Le conflit semble inextricable, au quatorzième jour de grève à Air France. Les salariés ont rejeté vendredi les 7% de hausses de salaires étalées sur quatre ans proposées par le PDG. Jean-Marc Janaillac, qui avait mis son avenir dans la balance, a donc annoncé sa démission dans la foulée. Les syndicats, eux, maintiennent leurs revendications. À tel point qu'aujourd'hui, "la survie d'Air France est en jeu", selon le ministre de l'Économie Bruno Le Maire. "Le risque, c'est qu'Air France devienne une compagnie aérienne de deuxième catégorie", nuance l'économiste Nicolas Bouzou, sur Europe 1. Pour lui, l'État est en grande partie responsable de ce crash.
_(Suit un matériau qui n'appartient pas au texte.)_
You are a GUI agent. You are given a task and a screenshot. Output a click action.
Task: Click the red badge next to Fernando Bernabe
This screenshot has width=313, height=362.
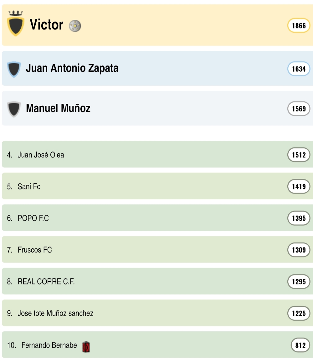click(x=86, y=346)
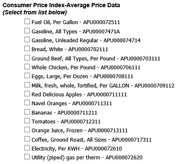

La direction, les syndicats et l'État sont "fautifs". Nicolas Bouzou connait bien l'entreprise, pour y avoir réalisé une mission en 2015. À l'heure de désigner les "fautifs", le directeur du cabinet de conseil Asterès n'épargne personne. Ni la direction, "incapable de proposer elle-même de véritables projets à Air France", ni les syndicats, "et plus particulièrement les syndicats de pilotes". Et surtout pas l'État, "qui a été un très mauvais actionnaire et qui finalement n'a jamais été capable de faire en sorte qu'Air France mène un vrai projet entrepreneurial".
"Sans faire insulte aux dirigeants d'Air France, on a toujours nommé à sa tête des hauts fonctionnaires", observe l'économiste dans Europe Soir. Alexandre de Juniac, président entre 2011 et 2016, était ainsi directeur du cabinet de Christine Lagarde, alors ministre de l'Économie, de l'Industrie et de l'Emploi, de 2009 à 2011. Et Jean-Marc Janaillac est un proche de l'ancien président Hollande. "Ça dit quelque chose d'intéressant : que l'État a toujours considéré Air France comme une sorte d'administration", poursuit Nicolas Bouzou.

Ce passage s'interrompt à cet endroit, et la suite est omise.